→ **WHAT THE EXERCISE ASKS**: Filter the rows below, copying out each line that contains the string "sidebar" without changing it.

-- START OF LISTED ENTRIES --

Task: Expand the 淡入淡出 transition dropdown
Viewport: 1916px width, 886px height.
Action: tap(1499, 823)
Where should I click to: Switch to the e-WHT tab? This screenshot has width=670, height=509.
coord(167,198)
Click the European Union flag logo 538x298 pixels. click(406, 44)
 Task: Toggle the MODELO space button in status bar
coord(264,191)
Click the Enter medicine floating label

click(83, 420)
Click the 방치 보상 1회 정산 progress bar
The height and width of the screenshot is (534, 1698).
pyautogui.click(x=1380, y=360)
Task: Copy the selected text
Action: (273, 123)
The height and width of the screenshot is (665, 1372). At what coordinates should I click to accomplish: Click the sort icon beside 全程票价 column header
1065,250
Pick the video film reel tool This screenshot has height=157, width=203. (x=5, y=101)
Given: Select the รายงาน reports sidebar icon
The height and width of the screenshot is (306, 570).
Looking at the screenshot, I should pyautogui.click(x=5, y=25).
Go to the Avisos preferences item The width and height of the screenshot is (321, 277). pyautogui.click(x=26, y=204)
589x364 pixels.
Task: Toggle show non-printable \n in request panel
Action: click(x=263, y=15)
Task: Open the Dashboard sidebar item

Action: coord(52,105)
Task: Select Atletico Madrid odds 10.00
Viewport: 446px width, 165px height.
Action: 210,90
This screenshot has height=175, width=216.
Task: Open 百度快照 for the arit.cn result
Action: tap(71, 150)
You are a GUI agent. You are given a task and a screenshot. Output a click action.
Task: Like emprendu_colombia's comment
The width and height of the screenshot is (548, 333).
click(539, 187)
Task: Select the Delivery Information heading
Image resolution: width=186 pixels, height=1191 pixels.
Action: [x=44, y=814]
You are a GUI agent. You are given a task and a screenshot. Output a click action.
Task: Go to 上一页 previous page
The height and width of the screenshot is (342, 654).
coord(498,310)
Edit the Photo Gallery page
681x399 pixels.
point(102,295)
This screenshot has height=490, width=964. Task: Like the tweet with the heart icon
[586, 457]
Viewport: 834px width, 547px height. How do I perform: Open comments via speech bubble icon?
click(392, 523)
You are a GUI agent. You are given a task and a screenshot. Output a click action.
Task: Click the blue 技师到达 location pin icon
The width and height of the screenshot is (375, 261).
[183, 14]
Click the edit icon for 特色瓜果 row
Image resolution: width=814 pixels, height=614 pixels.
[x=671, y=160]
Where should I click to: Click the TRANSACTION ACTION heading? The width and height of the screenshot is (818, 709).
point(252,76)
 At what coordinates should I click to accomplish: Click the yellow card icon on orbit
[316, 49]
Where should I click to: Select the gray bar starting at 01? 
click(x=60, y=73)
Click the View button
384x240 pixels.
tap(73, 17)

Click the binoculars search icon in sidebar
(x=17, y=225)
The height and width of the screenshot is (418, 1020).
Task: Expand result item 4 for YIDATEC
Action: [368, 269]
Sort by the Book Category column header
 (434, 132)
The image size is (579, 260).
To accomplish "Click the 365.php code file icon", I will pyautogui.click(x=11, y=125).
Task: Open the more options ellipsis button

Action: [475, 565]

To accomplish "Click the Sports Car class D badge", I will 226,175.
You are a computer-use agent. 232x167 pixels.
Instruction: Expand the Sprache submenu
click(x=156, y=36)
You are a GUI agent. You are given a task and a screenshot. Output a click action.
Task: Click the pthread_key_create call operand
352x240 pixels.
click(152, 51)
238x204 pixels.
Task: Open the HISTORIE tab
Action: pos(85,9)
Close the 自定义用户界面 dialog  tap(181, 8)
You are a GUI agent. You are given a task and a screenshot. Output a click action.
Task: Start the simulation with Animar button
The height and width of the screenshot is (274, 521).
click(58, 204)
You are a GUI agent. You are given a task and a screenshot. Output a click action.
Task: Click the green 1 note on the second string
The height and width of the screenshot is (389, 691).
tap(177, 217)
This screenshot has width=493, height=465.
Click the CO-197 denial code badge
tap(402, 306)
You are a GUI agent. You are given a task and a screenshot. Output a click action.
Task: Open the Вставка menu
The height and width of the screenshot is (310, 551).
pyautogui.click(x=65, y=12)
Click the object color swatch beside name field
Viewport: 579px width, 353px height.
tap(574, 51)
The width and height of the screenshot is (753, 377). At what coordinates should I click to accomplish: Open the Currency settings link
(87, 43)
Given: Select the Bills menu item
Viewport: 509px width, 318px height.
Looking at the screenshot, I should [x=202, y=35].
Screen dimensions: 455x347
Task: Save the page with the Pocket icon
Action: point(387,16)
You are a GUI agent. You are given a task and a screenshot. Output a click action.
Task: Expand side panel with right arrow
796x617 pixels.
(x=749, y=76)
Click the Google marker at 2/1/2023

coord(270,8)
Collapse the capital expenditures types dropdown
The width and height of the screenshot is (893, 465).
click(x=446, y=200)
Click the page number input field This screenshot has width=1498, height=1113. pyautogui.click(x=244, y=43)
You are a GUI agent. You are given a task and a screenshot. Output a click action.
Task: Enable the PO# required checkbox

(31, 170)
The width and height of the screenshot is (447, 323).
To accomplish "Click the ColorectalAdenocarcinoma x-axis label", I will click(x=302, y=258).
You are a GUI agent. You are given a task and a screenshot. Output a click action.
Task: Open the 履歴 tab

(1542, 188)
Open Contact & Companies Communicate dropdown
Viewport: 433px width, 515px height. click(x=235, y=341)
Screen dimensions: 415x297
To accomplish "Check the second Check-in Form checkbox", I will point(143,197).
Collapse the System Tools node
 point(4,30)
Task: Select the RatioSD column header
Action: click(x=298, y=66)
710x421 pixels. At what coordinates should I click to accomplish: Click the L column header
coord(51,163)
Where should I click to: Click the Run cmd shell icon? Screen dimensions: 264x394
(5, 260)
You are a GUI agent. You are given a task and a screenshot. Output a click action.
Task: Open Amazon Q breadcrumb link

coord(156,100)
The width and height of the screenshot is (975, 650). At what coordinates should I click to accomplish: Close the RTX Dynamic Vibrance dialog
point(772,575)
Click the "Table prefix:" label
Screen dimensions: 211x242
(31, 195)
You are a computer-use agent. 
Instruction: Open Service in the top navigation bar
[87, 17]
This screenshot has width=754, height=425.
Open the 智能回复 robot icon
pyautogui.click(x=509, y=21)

-- END OF LISTED ENTRIES --

→ **OUTPUT OF THE EXERCISE**:
Given: Select the รายงาน reports sidebar icon
Task: Open the Dashboard sidebar item
Click the binoculars search icon in sidebar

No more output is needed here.